From left to right up and down: seaweed, abalone, shrimp, blue mussels, oyster, sea cucumber, pirarucu and sea urchin.
The AquaVitae consortium will meet in person in Porto, Portugal, where 70 project participants will join the third annual meeting of the Horizon 2020 project, in the first face-to-face annual meeting since the Covid-19 pandemic began.
The AquaVitae project will hold its third annual meeting, in Porto, Portugal on the 26th April where the majority of the AquaVitae partners and key stakeholders will gather to present advances in key flagship research results. The AquaVitae project aims to develop sustainable solutions for low trophic aquaculture across the Atlantic Ocean. Key exploitable outputs from the project are innovations through the value chains of low trophic species in marine and freshwater environments across the Atlantic region.
Partners from Europe, America (North and South) and South Africa, are represented in this Horizon 2020 project. At the annual meeting, which will be held from April 26th to 28th, Aquavitae researchers, industry partners and stakeholders will present and discuss results from their Atlantic wide collaboration.
The researchers involved in AquaVitae are working to develop new robust and replicable solutions for low-trophic aquaculture production, which has resulted in more than 130 key exploitable results, which are a direct result of the collaboration between industry, researchers and governmental agencies in the 13 case studies of the project across five value chains (Value chains including: macroalgae, echinoderms, shellfish, low trophic finfish and shrimp). The research activities in the AquaVitae project aim to optimisize systems and aquaculture processes for low-trophic value chains in order to increase sustainability and foster the blue economy throughout the Atlantic region.
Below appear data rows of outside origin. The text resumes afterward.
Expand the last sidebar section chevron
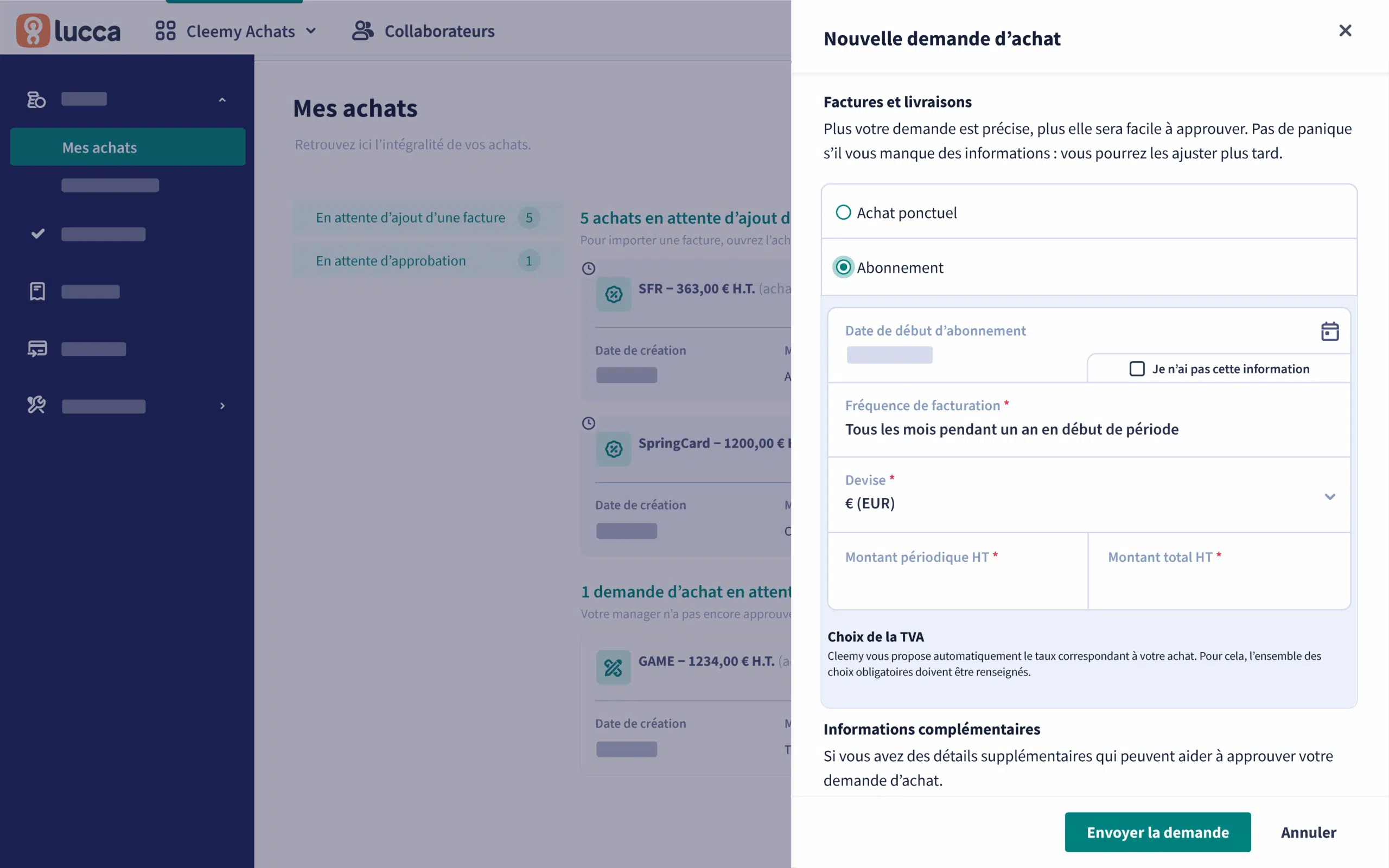The height and width of the screenshot is (868, 1389). coord(222,406)
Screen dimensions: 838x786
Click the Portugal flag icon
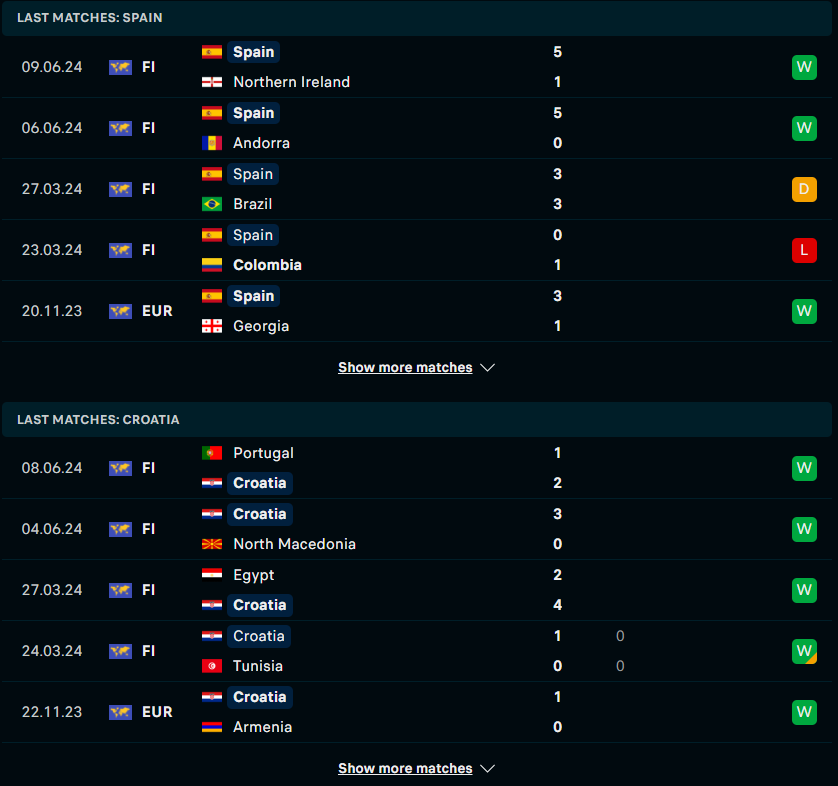[x=212, y=453]
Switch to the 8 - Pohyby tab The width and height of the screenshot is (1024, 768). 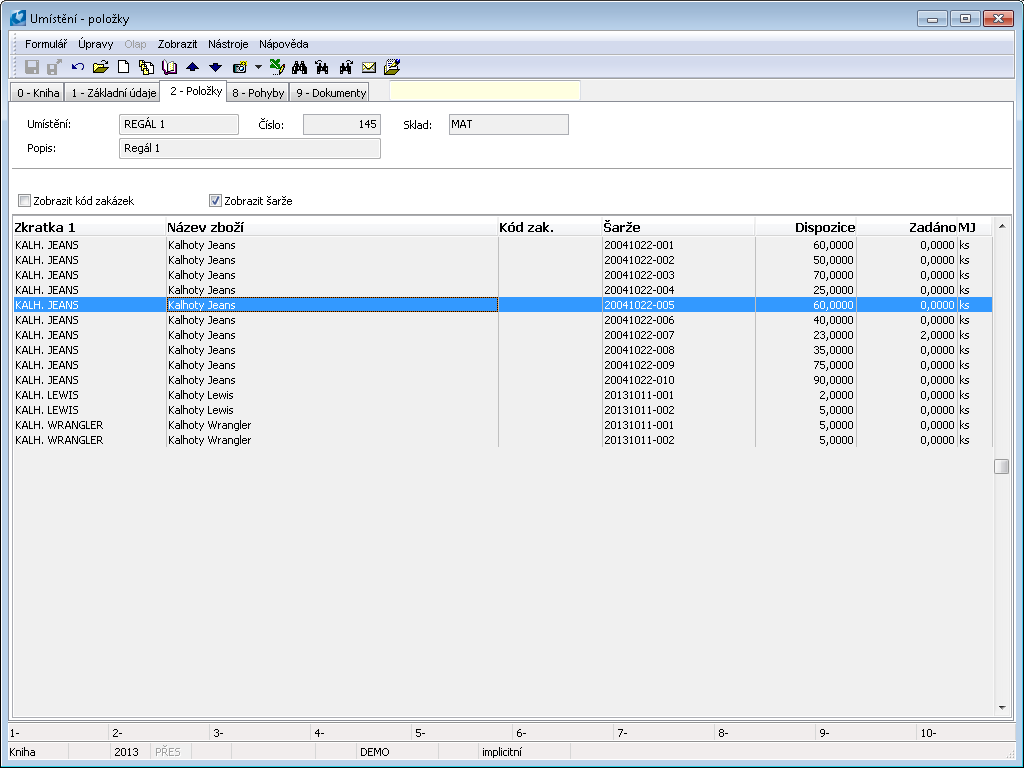[258, 93]
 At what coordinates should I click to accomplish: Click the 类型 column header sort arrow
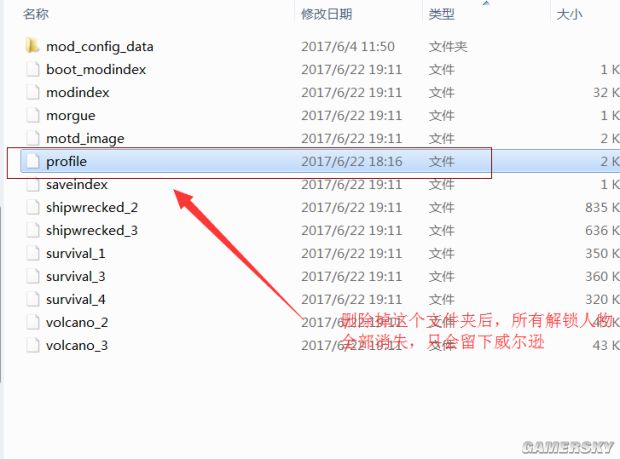click(x=486, y=3)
The project supports and contributes to the implementation of the Belém and Galway Statements to enable international research collaboration across the Atlantic Ocean. Low trophic aquaculture faces similar challenges across the Atlantic Ocean where the AquaVitae project aims at finding solutions in different specific case studies based in partner countries through collaboration between research centres, universities and companies from the AquaVitae consortium across the Atlantic.
Research activities in the AquaVitae aim to optimising systems and aquaculture procedures for low-trophic value chains in order to increase sustainability and foster the blue economy throughout the Atlantic.